**Assignment**
Your job is to report every line of the entries that has "computer".

** Task inputs follows **

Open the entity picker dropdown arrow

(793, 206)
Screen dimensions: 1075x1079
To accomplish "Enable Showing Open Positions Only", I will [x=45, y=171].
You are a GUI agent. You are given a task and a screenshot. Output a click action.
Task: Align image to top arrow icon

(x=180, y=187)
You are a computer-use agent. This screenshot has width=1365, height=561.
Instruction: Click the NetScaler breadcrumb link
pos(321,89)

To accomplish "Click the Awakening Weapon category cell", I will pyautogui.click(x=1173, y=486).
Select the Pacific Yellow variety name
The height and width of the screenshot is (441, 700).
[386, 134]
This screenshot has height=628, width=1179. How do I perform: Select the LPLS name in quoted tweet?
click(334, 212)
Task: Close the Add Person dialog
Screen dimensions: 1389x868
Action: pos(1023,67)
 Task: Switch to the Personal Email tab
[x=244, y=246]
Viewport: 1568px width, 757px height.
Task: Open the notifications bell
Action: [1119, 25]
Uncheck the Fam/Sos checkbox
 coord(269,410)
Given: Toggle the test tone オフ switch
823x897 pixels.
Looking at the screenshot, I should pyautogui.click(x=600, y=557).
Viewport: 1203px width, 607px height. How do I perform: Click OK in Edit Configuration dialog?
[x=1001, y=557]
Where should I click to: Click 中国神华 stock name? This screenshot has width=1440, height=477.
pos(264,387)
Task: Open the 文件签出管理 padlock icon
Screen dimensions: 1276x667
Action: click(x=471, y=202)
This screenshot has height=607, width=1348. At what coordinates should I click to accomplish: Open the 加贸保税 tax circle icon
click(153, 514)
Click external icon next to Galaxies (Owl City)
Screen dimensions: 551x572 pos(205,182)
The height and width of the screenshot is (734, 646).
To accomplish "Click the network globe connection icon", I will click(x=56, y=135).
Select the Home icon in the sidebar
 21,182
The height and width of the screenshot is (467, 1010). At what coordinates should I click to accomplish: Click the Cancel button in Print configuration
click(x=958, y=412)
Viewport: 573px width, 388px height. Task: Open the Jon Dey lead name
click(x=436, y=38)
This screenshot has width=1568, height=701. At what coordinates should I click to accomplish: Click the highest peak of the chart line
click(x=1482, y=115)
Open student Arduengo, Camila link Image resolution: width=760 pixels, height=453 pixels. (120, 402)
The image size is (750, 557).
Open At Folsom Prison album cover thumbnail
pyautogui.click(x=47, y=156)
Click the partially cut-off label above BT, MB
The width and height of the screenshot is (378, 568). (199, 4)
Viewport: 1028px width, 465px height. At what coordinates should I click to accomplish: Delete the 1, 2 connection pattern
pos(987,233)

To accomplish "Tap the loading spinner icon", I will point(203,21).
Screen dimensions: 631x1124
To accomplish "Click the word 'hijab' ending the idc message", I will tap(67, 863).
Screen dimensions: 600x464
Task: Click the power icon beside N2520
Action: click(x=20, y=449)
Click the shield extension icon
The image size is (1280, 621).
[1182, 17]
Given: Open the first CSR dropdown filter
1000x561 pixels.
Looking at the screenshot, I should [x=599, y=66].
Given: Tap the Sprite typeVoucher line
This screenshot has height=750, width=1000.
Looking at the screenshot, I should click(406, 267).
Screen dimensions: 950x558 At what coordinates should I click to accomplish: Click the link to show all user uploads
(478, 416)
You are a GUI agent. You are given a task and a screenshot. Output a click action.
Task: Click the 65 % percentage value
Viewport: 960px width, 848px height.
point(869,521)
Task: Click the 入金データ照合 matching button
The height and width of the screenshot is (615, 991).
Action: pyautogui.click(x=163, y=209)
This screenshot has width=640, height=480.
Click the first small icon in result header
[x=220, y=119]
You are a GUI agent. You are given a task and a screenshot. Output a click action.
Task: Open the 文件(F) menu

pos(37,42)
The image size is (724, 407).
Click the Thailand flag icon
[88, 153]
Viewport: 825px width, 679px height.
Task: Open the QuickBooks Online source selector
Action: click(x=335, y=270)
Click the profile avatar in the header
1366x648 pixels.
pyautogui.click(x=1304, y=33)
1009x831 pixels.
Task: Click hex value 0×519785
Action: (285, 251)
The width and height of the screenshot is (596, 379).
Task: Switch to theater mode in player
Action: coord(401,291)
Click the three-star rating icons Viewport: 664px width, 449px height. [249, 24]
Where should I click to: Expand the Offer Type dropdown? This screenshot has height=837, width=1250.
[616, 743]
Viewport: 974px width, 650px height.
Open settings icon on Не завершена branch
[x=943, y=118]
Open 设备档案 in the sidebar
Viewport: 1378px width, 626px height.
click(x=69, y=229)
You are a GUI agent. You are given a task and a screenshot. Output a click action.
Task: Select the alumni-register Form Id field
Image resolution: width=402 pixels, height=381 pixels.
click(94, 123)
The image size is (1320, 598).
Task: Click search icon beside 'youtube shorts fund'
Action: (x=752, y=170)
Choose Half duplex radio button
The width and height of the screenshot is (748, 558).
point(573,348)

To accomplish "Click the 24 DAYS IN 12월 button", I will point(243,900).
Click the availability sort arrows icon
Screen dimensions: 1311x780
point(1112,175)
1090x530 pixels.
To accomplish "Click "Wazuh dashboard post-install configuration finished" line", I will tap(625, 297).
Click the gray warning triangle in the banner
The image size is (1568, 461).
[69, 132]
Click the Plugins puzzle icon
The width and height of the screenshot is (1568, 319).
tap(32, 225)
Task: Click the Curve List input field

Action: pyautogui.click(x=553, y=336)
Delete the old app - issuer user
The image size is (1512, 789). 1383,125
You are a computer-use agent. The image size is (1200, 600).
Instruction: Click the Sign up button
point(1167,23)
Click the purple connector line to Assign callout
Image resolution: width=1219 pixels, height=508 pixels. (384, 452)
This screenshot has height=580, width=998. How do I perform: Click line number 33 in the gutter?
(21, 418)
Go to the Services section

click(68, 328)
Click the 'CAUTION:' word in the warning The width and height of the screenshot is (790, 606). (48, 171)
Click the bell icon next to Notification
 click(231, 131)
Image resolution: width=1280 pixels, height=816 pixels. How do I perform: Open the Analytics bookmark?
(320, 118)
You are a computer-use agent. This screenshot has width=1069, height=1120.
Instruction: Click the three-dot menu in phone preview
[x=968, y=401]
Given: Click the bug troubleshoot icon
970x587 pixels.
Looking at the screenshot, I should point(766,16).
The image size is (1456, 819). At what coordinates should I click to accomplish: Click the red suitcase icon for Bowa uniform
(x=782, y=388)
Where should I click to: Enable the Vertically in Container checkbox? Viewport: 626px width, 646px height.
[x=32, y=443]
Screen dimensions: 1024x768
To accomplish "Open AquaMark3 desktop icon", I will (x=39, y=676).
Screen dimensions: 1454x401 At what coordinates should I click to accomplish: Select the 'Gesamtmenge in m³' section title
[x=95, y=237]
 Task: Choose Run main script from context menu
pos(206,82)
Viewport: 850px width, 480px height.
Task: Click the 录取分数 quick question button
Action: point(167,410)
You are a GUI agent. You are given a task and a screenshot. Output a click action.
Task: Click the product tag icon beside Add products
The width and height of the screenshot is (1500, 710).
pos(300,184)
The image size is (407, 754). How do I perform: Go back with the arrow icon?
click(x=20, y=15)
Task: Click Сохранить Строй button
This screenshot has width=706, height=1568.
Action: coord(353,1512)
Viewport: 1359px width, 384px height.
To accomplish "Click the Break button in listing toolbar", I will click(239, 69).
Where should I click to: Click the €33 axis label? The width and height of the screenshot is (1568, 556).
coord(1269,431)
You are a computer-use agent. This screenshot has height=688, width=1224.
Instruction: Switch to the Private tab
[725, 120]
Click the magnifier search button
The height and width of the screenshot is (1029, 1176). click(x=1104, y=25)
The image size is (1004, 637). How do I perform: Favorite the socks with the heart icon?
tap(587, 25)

** End of Task inputs **

**Answer to the exercise**
You are a computer-use agent. This screenshot has width=1365, height=561.
You are a computer-use agent. The image size is (1200, 600).
You are a computer-use agent. This screenshot has width=1069, height=1120.
You are a computer-use agent. This screenshot has height=688, width=1224.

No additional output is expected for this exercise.